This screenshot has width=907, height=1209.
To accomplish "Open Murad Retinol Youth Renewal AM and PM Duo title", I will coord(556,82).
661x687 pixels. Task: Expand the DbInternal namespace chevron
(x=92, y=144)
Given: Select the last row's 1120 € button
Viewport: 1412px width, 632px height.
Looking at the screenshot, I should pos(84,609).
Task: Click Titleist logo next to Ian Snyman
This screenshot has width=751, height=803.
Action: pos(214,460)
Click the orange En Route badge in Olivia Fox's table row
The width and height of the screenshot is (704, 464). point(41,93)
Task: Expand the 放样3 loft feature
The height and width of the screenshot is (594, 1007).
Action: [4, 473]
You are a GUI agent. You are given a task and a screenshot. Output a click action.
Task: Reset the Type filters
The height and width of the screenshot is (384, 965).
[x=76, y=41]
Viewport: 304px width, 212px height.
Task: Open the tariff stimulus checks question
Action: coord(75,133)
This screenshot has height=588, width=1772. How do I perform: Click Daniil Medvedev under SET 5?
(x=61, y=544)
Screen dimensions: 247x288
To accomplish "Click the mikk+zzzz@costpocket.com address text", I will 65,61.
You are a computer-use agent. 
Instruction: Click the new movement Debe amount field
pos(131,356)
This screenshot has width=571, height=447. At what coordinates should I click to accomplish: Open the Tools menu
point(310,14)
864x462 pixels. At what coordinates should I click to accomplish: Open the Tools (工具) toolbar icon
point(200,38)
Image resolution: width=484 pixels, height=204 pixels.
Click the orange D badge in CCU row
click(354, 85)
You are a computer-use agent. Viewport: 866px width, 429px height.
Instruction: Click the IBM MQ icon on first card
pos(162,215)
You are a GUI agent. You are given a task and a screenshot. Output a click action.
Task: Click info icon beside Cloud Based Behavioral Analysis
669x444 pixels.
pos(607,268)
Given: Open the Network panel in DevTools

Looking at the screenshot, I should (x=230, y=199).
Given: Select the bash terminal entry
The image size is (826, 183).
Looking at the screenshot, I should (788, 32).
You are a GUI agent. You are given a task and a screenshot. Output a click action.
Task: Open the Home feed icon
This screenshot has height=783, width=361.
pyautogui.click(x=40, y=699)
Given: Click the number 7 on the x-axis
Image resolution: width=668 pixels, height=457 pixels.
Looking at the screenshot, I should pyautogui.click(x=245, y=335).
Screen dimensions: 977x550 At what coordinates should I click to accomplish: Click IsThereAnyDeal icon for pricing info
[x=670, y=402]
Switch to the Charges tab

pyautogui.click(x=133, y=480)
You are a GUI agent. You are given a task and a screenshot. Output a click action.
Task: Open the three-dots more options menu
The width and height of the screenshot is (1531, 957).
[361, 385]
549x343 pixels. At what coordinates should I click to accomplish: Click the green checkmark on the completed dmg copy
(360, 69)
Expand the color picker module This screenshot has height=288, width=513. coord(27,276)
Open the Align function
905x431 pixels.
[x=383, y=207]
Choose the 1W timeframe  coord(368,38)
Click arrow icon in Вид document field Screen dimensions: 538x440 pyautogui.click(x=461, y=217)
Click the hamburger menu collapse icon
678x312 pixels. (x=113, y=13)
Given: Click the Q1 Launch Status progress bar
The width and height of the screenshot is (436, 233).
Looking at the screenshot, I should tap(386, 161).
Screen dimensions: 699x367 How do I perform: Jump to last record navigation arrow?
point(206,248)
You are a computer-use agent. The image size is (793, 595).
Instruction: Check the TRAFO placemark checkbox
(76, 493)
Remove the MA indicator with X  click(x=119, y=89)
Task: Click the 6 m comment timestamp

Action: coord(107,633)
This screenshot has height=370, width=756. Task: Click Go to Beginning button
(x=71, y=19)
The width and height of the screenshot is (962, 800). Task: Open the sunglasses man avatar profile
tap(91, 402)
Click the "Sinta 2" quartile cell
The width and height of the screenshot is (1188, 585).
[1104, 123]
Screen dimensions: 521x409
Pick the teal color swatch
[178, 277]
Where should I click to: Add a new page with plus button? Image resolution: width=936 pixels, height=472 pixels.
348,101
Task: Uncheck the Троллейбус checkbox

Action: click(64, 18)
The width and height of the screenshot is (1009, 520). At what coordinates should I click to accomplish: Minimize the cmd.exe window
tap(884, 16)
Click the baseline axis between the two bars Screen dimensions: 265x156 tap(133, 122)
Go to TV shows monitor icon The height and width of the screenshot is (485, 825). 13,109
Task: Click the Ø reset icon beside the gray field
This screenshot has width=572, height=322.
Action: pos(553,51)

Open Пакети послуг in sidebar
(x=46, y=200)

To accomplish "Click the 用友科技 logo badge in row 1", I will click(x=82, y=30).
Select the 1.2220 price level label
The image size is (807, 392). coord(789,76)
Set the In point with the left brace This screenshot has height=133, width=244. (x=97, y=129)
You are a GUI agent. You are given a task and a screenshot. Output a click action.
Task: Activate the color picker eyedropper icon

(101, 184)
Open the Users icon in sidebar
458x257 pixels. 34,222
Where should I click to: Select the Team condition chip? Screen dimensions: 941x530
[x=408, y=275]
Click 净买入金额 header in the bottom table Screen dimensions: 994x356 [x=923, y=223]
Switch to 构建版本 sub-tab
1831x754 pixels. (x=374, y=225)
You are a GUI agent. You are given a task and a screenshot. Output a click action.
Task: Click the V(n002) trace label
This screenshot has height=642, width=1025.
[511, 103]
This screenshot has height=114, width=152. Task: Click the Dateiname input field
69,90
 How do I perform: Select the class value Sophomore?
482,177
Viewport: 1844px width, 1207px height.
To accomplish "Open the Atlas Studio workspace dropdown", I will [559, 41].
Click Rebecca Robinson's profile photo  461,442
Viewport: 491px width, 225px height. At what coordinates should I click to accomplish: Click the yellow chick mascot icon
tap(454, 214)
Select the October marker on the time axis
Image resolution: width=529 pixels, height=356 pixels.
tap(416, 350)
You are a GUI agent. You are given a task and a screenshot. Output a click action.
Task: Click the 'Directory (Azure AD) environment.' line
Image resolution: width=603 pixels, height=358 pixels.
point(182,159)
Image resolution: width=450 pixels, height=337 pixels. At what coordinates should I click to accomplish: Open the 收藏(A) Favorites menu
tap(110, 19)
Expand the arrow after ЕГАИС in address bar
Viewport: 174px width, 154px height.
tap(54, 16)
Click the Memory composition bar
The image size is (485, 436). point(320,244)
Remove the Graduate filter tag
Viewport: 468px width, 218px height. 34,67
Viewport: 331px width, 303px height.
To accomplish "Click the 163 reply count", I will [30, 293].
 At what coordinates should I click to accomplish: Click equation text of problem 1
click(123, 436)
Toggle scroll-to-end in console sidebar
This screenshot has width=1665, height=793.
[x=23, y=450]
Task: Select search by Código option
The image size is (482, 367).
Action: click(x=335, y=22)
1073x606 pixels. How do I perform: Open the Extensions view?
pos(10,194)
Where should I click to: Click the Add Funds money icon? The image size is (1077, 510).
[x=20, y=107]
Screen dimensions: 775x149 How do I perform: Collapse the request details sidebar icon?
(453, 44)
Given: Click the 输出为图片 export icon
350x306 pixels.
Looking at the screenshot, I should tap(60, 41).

#### [Task objective]
Across the whole listing, every line must be copied exactly.

#### [Solution to the exercise]
This screenshot has width=907, height=1209.
To accomplish "Open Murad Retinol Youth Renewal AM and PM Duo title", I will coord(556,82).
661x687 pixels. Task: Expand the DbInternal namespace chevron
(x=92, y=144)
Given: Select the last row's 1120 € button
Viewport: 1412px width, 632px height.
Looking at the screenshot, I should pos(84,609).
Task: Click Titleist logo next to Ian Snyman
This screenshot has width=751, height=803.
Action: pos(214,460)
Click the orange En Route badge in Olivia Fox's table row
The width and height of the screenshot is (704, 464). point(41,93)
Task: Expand the 放样3 loft feature
The height and width of the screenshot is (594, 1007).
Action: [4, 473]
You are a GUI agent. You are given a task and a screenshot. Output a click action.
Task: Reset the Type filters
The height and width of the screenshot is (384, 965).
[x=76, y=41]
Viewport: 304px width, 212px height.
Task: Open the tariff stimulus checks question
Action: coord(75,133)
This screenshot has height=588, width=1772. How do I perform: Click Daniil Medvedev under SET 5?
(x=61, y=544)
Screen dimensions: 247x288
To accomplish "Click the mikk+zzzz@costpocket.com address text", I will 65,61.
You are a computer-use agent. 
Instruction: Click the new movement Debe amount field
pos(131,356)
This screenshot has width=571, height=447. At what coordinates should I click to accomplish: Open the Tools menu
point(310,14)
864x462 pixels. At what coordinates should I click to accomplish: Open the Tools (工具) toolbar icon
point(200,38)
Image resolution: width=484 pixels, height=204 pixels.
Click the orange D badge in CCU row
click(354, 85)
You are a computer-use agent. Viewport: 866px width, 429px height.
Instruction: Click the IBM MQ icon on first card
pos(162,215)
You are a GUI agent. You are given a task and a screenshot. Output a click action.
Task: Click info icon beside Cloud Based Behavioral Analysis
669x444 pixels.
pos(607,268)
Given: Open the Network panel in DevTools

Looking at the screenshot, I should (x=230, y=199).
Given: Select the bash terminal entry
The image size is (826, 183).
Looking at the screenshot, I should (788, 32).
You are a GUI agent. You are given a task and a screenshot. Output a click action.
Task: Open the Home feed icon
This screenshot has height=783, width=361.
pyautogui.click(x=40, y=699)
Given: Click the number 7 on the x-axis
Image resolution: width=668 pixels, height=457 pixels.
Looking at the screenshot, I should pyautogui.click(x=245, y=335).
Screen dimensions: 977x550 At what coordinates should I click to accomplish: Click IsThereAnyDeal icon for pricing info
[x=670, y=402]
Switch to the Charges tab

pyautogui.click(x=133, y=480)
You are a GUI agent. You are given a task and a screenshot. Output a click action.
Task: Open the three-dots more options menu
The width and height of the screenshot is (1531, 957).
[361, 385]
549x343 pixels. At what coordinates should I click to accomplish: Click the green checkmark on the completed dmg copy
(360, 69)
Expand the color picker module This screenshot has height=288, width=513. coord(27,276)
Open the Align function
905x431 pixels.
[x=383, y=207]
Choose the 1W timeframe  coord(368,38)
Click arrow icon in Вид document field Screen dimensions: 538x440 pyautogui.click(x=461, y=217)
Click the hamburger menu collapse icon
678x312 pixels. (x=113, y=13)
Given: Click the Q1 Launch Status progress bar
The width and height of the screenshot is (436, 233).
Looking at the screenshot, I should tap(386, 161).
Screen dimensions: 699x367 How do I perform: Jump to last record navigation arrow?
point(206,248)
You are a computer-use agent. The image size is (793, 595).
Instruction: Check the TRAFO placemark checkbox
(76, 493)
Remove the MA indicator with X  click(x=119, y=89)
Task: Click the 6 m comment timestamp

Action: coord(107,633)
This screenshot has height=370, width=756. Task: Click Go to Beginning button
(x=71, y=19)
The width and height of the screenshot is (962, 800). Task: Open the sunglasses man avatar profile
tap(91, 402)
Click the "Sinta 2" quartile cell
The width and height of the screenshot is (1188, 585).
[1104, 123]
Screen dimensions: 521x409
Pick the teal color swatch
[178, 277]
Where should I click to: Add a new page with plus button? Image resolution: width=936 pixels, height=472 pixels.
348,101
Task: Uncheck the Троллейбус checkbox

Action: click(64, 18)
The width and height of the screenshot is (1009, 520). At what coordinates should I click to accomplish: Minimize the cmd.exe window
tap(884, 16)
Click the baseline axis between the two bars Screen dimensions: 265x156 tap(133, 122)
Go to TV shows monitor icon The height and width of the screenshot is (485, 825). 13,109
Task: Click the Ø reset icon beside the gray field
This screenshot has width=572, height=322.
Action: pos(553,51)

Open Пакети послуг in sidebar
(x=46, y=200)

To accomplish "Click the 用友科技 logo badge in row 1", I will click(x=82, y=30).
Select the 1.2220 price level label
The image size is (807, 392). coord(789,76)
Set the In point with the left brace This screenshot has height=133, width=244. (x=97, y=129)
You are a GUI agent. You are given a task and a screenshot. Output a click action.
Task: Activate the color picker eyedropper icon

(101, 184)
Open the Users icon in sidebar
458x257 pixels. 34,222
Where should I click to: Select the Team condition chip? Screen dimensions: 941x530
[x=408, y=275]
Click 净买入金额 header in the bottom table Screen dimensions: 994x356 [x=923, y=223]
Switch to 构建版本 sub-tab
1831x754 pixels. (x=374, y=225)
You are a GUI agent. You are given a task and a screenshot. Output a click action.
Task: Click the V(n002) trace label
This screenshot has height=642, width=1025.
[511, 103]
This screenshot has height=114, width=152. Task: Click the Dateiname input field
69,90
 How do I perform: Select the class value Sophomore?
482,177
Viewport: 1844px width, 1207px height.
To accomplish "Open the Atlas Studio workspace dropdown", I will [559, 41].
Click Rebecca Robinson's profile photo  461,442
Viewport: 491px width, 225px height. At what coordinates should I click to accomplish: Click the yellow chick mascot icon
tap(454, 214)
Select the October marker on the time axis
Image resolution: width=529 pixels, height=356 pixels.
tap(416, 350)
You are a GUI agent. You are given a task and a screenshot. Output a click action.
Task: Click the 'Directory (Azure AD) environment.' line
Image resolution: width=603 pixels, height=358 pixels.
point(182,159)
Image resolution: width=450 pixels, height=337 pixels. At what coordinates should I click to accomplish: Open the 收藏(A) Favorites menu
tap(110, 19)
Expand the arrow after ЕГАИС in address bar
Viewport: 174px width, 154px height.
tap(54, 16)
Click the Memory composition bar
The image size is (485, 436). point(320,244)
Remove the Graduate filter tag
Viewport: 468px width, 218px height. 34,67
Viewport: 331px width, 303px height.
To accomplish "Click the 163 reply count", I will [30, 293].
 At what coordinates should I click to accomplish: Click equation text of problem 1
click(123, 436)
Toggle scroll-to-end in console sidebar
This screenshot has width=1665, height=793.
[x=23, y=450]
Task: Select search by Código option
The image size is (482, 367).
Action: click(x=335, y=22)
1073x606 pixels. How do I perform: Open the Extensions view?
pos(10,194)
Where should I click to: Click the Add Funds money icon? The image size is (1077, 510).
[x=20, y=107]
Screen dimensions: 775x149 How do I perform: Collapse the request details sidebar icon?
(453, 44)
Given: Click the 输出为图片 export icon
350x306 pixels.
Looking at the screenshot, I should tap(60, 41).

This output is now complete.